Please write out exactly, and only, the lines from the first in the material below to the line containing "Task: Collapse the 友情链接 section", both included.

▶ [DATA SUPPLIED]:
━━━━━━
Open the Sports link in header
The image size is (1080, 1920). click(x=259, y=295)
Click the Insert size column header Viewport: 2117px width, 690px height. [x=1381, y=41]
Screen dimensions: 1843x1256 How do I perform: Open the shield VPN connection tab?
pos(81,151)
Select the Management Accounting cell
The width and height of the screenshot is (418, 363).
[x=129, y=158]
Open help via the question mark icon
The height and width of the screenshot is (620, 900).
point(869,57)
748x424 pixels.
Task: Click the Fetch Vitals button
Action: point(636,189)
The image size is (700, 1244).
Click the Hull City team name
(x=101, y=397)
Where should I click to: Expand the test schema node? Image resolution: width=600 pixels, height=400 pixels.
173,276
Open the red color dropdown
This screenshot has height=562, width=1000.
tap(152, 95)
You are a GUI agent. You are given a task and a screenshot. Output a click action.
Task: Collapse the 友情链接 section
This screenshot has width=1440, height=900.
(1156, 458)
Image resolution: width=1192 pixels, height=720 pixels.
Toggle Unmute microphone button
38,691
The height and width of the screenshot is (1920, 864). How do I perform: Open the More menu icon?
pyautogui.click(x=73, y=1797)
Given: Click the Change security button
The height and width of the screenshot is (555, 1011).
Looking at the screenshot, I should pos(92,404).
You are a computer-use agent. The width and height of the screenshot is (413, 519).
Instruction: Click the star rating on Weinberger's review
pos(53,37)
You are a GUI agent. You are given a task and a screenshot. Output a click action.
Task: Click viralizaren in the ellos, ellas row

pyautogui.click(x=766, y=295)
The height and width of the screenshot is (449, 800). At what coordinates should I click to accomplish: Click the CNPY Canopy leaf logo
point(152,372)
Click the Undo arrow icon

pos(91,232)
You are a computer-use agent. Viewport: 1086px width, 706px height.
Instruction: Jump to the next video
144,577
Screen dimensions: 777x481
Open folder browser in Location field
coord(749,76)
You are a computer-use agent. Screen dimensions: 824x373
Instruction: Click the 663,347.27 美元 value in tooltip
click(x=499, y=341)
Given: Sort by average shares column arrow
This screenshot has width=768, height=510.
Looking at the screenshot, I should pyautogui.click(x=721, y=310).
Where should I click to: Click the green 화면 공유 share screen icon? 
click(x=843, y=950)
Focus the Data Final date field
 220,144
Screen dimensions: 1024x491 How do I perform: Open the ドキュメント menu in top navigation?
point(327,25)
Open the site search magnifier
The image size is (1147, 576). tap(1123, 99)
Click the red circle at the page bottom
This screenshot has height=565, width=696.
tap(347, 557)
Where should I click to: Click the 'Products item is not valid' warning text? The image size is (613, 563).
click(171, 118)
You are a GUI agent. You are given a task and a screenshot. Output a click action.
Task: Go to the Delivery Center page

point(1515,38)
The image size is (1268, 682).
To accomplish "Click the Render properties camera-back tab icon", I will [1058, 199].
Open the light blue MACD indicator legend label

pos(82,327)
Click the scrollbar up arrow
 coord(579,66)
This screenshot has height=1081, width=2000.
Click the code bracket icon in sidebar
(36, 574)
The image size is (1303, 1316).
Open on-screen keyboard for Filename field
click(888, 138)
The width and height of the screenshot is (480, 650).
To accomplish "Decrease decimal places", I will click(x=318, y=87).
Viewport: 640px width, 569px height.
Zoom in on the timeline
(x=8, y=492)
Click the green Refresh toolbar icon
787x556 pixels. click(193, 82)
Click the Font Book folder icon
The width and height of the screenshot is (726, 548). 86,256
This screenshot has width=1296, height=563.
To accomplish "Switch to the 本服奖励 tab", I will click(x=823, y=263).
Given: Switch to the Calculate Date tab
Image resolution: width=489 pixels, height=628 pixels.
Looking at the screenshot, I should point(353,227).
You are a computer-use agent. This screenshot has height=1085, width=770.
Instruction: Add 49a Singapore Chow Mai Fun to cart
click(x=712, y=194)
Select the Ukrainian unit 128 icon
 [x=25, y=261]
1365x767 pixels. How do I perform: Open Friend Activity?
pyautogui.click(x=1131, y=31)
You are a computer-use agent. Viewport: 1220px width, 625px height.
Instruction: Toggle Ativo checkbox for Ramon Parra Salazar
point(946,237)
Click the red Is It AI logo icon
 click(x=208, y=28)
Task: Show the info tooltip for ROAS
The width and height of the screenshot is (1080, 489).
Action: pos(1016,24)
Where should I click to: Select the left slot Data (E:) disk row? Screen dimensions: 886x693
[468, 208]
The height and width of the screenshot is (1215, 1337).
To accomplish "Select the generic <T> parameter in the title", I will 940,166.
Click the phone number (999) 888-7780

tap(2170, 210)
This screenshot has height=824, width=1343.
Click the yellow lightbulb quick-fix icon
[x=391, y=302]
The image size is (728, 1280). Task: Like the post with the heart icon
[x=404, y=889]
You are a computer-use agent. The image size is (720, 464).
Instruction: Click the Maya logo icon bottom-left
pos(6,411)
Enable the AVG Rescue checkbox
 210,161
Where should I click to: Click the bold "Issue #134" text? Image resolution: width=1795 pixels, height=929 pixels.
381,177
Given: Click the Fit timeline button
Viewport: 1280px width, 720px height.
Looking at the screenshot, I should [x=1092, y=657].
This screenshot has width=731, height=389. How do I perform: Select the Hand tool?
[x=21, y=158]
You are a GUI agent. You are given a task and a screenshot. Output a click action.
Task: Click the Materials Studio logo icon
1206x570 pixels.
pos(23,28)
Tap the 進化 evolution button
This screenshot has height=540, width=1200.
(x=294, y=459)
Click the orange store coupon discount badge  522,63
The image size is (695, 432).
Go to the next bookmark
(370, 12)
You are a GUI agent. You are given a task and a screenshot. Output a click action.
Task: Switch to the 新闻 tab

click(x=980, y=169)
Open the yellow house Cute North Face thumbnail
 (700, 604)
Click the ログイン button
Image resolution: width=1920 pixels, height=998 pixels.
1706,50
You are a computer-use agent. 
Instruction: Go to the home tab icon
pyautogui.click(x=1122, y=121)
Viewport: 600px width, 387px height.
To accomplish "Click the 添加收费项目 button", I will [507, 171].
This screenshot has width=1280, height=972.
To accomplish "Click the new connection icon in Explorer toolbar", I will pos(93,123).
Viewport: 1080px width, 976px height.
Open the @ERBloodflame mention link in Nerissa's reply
━━━━━━
▶ [TASK SOLUTION]:
Open the Sports link in header
The image size is (1080, 1920). click(x=259, y=295)
Click the Insert size column header Viewport: 2117px width, 690px height. [x=1381, y=41]
Screen dimensions: 1843x1256 How do I perform: Open the shield VPN connection tab?
pos(81,151)
Select the Management Accounting cell
The width and height of the screenshot is (418, 363).
[x=129, y=158]
Open help via the question mark icon
The height and width of the screenshot is (620, 900).
point(869,57)
748x424 pixels.
Task: Click the Fetch Vitals button
Action: point(636,189)
The image size is (700, 1244).
Click the Hull City team name
(x=101, y=397)
Where should I click to: Expand the test schema node? Image resolution: width=600 pixels, height=400 pixels.
173,276
Open the red color dropdown
This screenshot has height=562, width=1000.
tap(152, 95)
You are a GUI agent. You are given a task and a screenshot. Output a click action.
Task: Collapse the 友情链接 section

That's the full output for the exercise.